As falas corroboram os dados do diagnóstico da Prefeitura de Fortaleza (2006) acerca da necessidade de sobrevivência como motivação imediata para o início na atividade de catação, dentro de um contexto de vida marcado por uma trajetória instável e precária. Nesta pesquisa e na realizada pela Prefeitura foram citados fatores motivacionais imediatos de ingresso na atividade, que podem vir associados a outros tais como a inexistência de patrão, a flexibilidade da jornada de trabalho, a liberdade decorrente dessas características; todavia, estes se afiguram como fatores secundários, não narrados pelos catadores como um fator-motriz inicial, senão como uma vantagem posteriormente descoberta. Todavia, apesar das vantagens citadas pelos catadores, eles narram desvantagem acerca da propalada liberdade conferida pelo fato de não haver figura assemelhada a um patrão: “Mas é assim, se trabalhar ganha, se não trabalhar também não ganha, né. Isso é uma desvantagem porque o cara trabalhar tendo aquele ganho certo é melhor” (catador do depósito, 32 anos). A flexibilidade resultante do caráter autônomo do trabalho é também objeto de reflexão de Sousa & Mendes (2006, p. 33), para quem “essa flexibilidade tem um efeito perverso – a auto-imposição de longas e extenuantes cargas de trabalho, num esforço dos trabalhadores para aumentarem a renda auferida”. É de se notar que as principais dificuldades apontadas estão relacionadas ao tratamento dado pela sociedade ao trabalhador da catação, a incerteza no ganho e a obtenção do material, cada vez mais difícil, segundo os catadores – também pela crescente percepção do potencial lucrativo do lixo –, além do cansaço e da eventualidade do ganho como um problema, o que termina por dificultar uma regularidade de renda que permita um planejamento de gastos mais preciso. A desvantagem da catação é porque tem dia que não tem né. Às vezes o cabra anda, anda e não acha nada, aí vem embora sem nada. (catador da associação, 53 anos)

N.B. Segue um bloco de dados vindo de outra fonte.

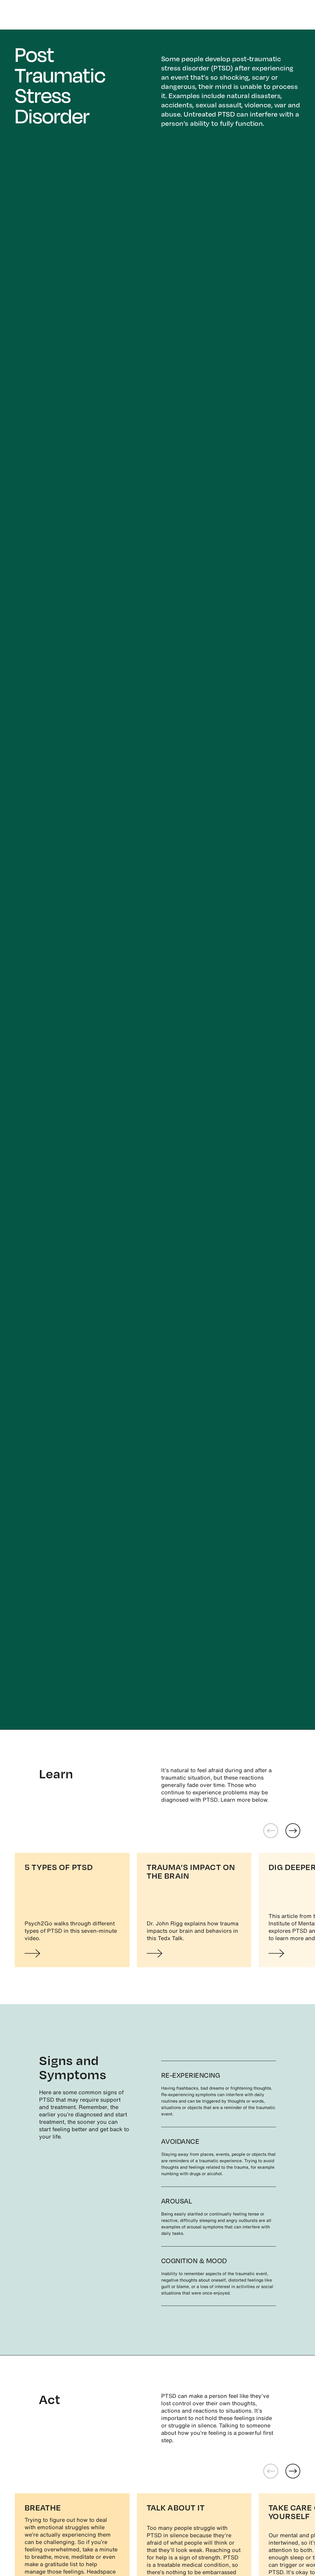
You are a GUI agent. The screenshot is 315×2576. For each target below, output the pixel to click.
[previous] (270, 1830)
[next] (292, 1830)
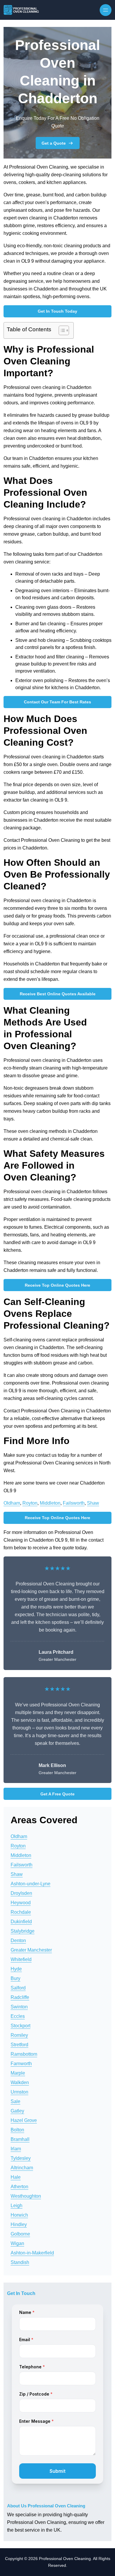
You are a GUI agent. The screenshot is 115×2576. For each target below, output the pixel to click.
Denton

A expressão do desejo de exercer outra atividade e incluir nas perspectivas de futuro o exercício de atividade diversa da catação – desejo também endereçado aos filhos –, soma-se ao caráter de última alternativa da catação, reforçando a configuração da precariedade

a ela associada na medida em que reitera, a idéia de que a satisfação com o trabalho remanesce desde que não haja outra forma de garantir o sustento. Eu gostaria de fazer outra coisa, né. […] A chance que Deus me desse, um emprego mais digno, que todos nós sonha. (catador do depósito, 35 anos) Eu espero que meus filhos não caiam nessa sorte de na minha idade, ter um trabalho desse. Eu espero que eles tenham um bom futuro na vida, um bom emprego. Porque isso aqui, num dá pra gente ir pra frente não, dá só pra quebrar o galho, pra frente dá não. (catadora da associação, 44 anos)

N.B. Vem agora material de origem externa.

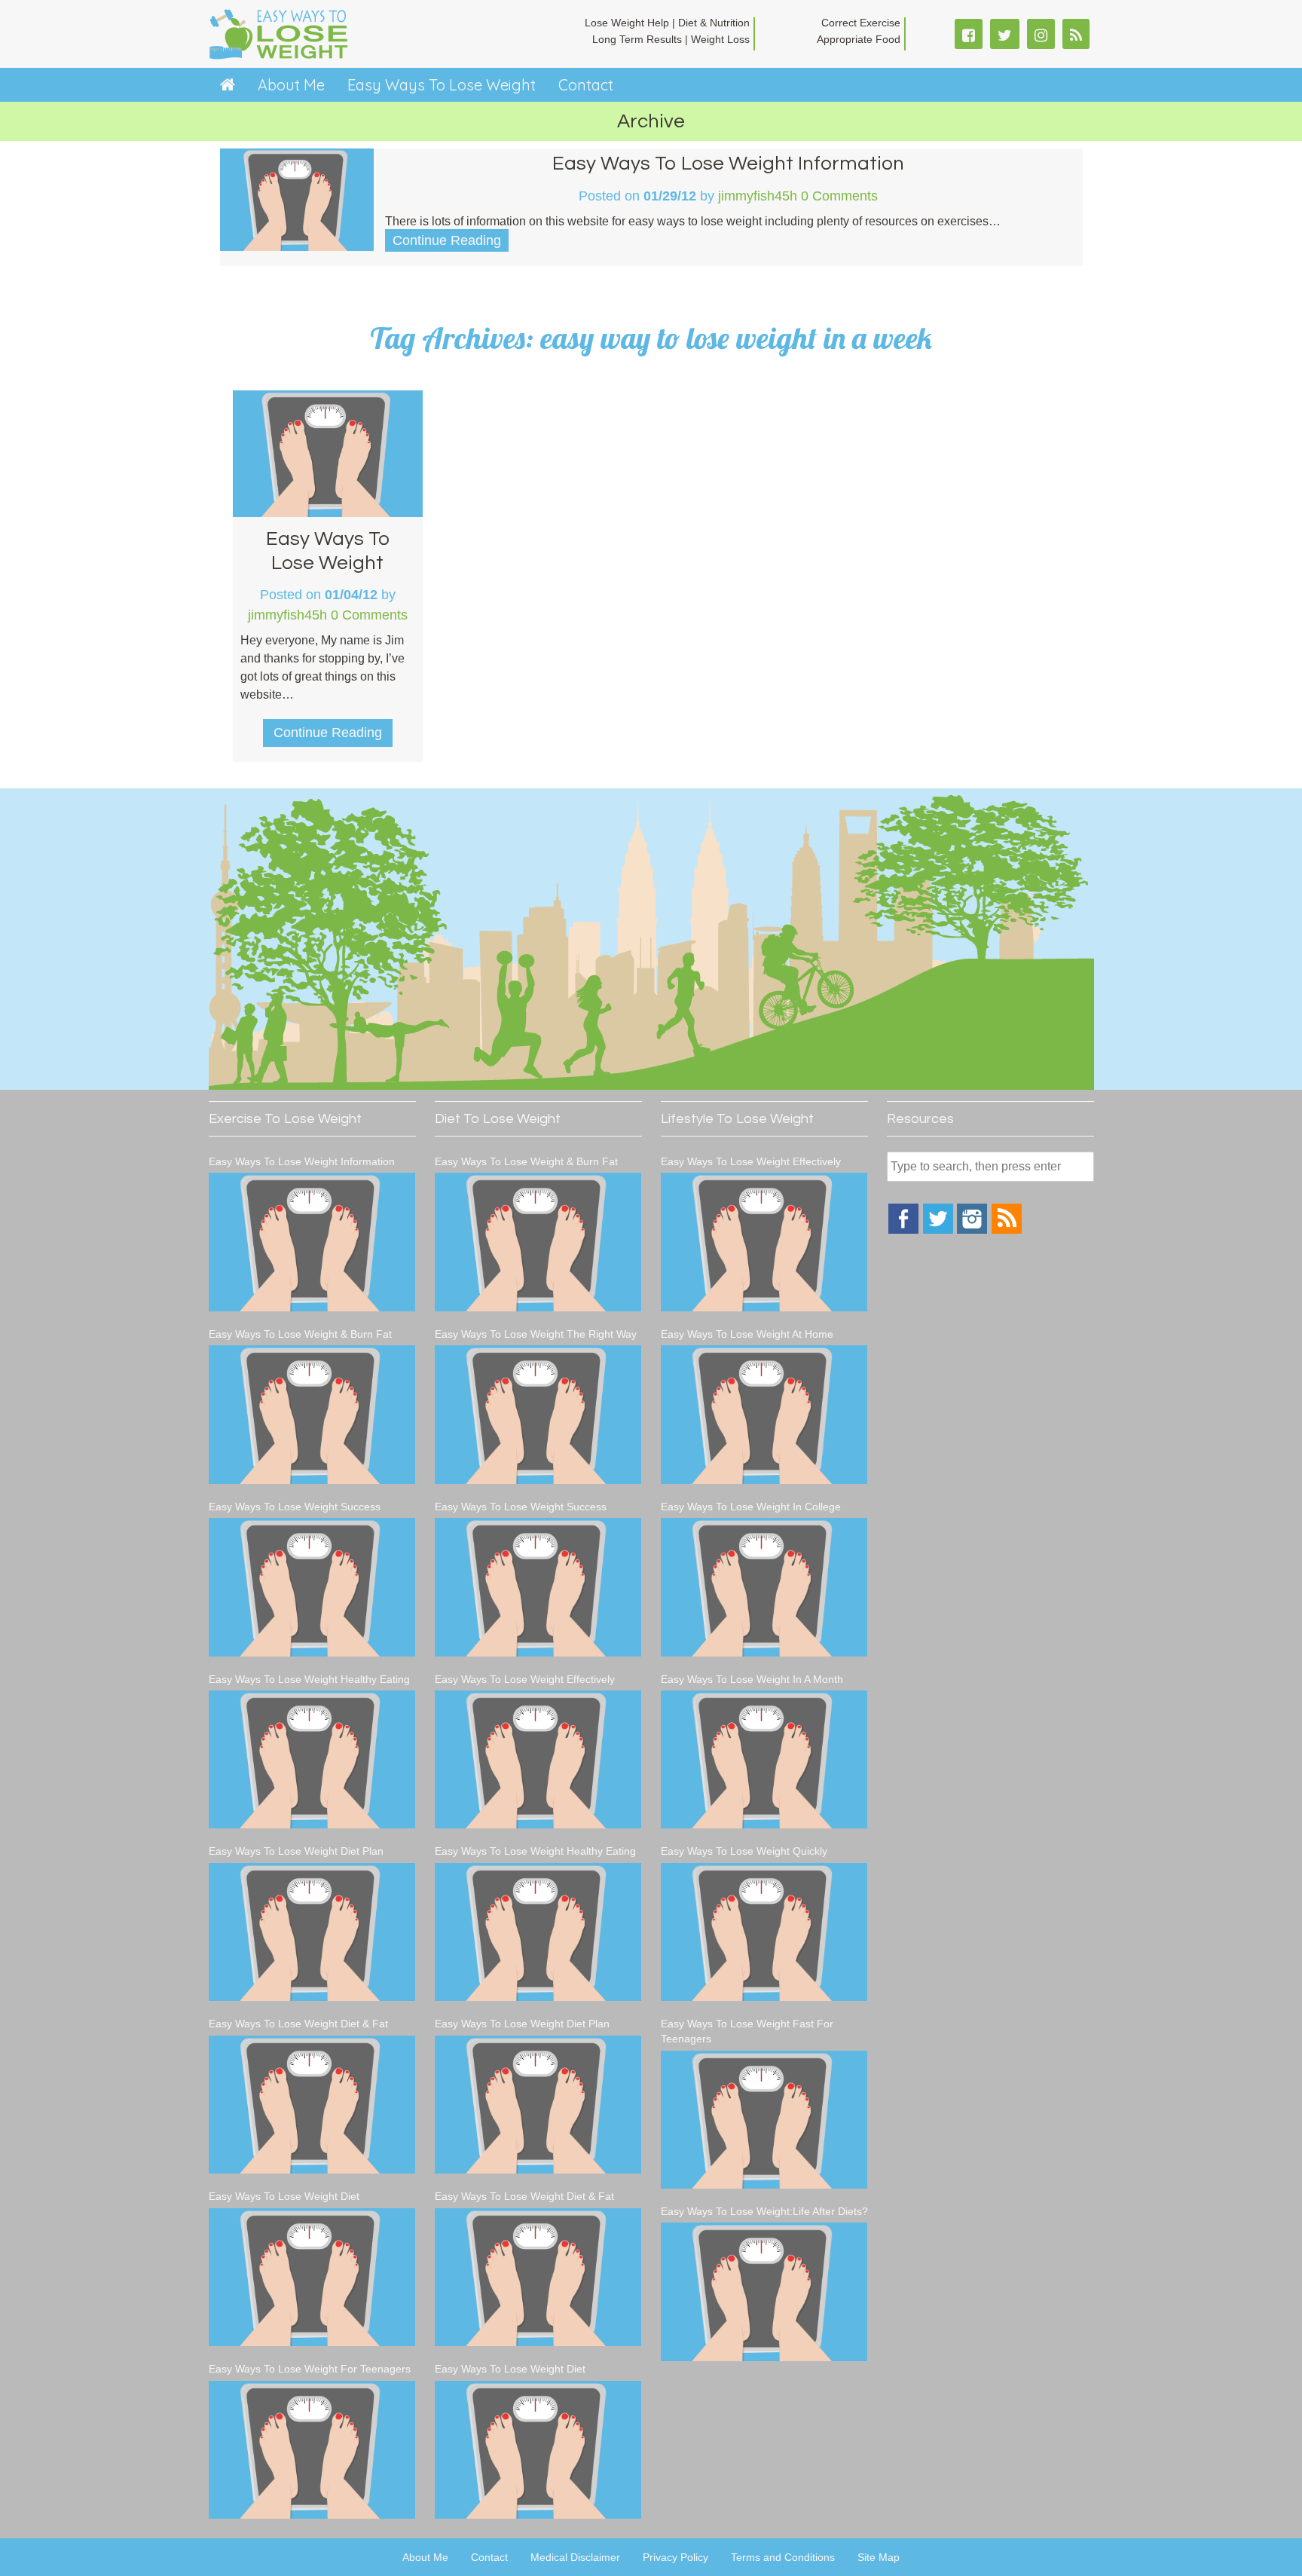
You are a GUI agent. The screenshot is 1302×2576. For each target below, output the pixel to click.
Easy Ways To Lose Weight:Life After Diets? (764, 2211)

Dentre os fatores que dificultam a realização dos desejos de exercer outra atividade, é possível notar que são da mesma natureza daqueles que os levaram a entrar no universo da catação. O que denota uma perenidade da precariedade pretérita ao trabalho e seu exacerbamento ou, pelo menos, uma tão-só manutenção do estado de precariedade anterior por conta do processo de precarização associado à catação de resíduos. Vê-se, portanto, que o trabalho da catação não sanou os mesmos problemas que os dificultaram a entrada no mercado de trabalho, e que o ciclo supra explicitado termina, de fato, por se retroalimentar. Quanto ao preconceito, há que se compreender que o trabalho dos catadores de materiais recicláveis não passa ao largo de uma valoração social relacionada ao elemento nuclear da atividade, o lixo. Produto do descarte, destinado à inutilidade, associado à sujeira, aos expurgos da sociedade de consumo. Indubitável que outros elementos simbólicos, como a tração humana para puxar os pesados carrinhos por léguas a fio – que faz lembrar tração animal –, as roupas velhas, as mãos sujas, a pele marcada pela pobreza de quem precisou recorrer ao lixo para sobreviver ajudam a compor um quadro sobre o trabalho de catação que repercute diretamente na representação dos seus trabalhadores. Assim, a precariedade da situação em que o catador desenvolve o precarizante trabalho de catação interferem inclusive na imagem que o catador faz de si. Tem gente que passa pela gente “bora, burro, puxa a carroça!”. Desse jeito, né, dentro dum carrozão importado. (catador do depósito, 32 anos)

As principais representações do preconceito sofrido pelos catadores associam o trabalho de catação à criminalidade e à sujeira nas ruas da cidade, por conta de os catadores serem considerados agentes que rasgam os sacos dispostos para o serviço de coleta de lixo. Apesar do preconceito, os catadores também contam com a solidariedade durante suas jornadas de trabalho. Assim, há quem receba comida, objetos de uso pessoal ou doméstico. Os gestos de solidariedade, aos quais os catadores muitas vezes atribuem serem fruto da sorte ou da benção divina, são narrados em paralelo aos casos de preconceito, como que atribuindo a eles uma forma de compensação. Tem gente muito boa, cara! É por isso que eu disse que no meio dos ruins a gente tira os bons... Compensa. (catador do depósito, 35 anos)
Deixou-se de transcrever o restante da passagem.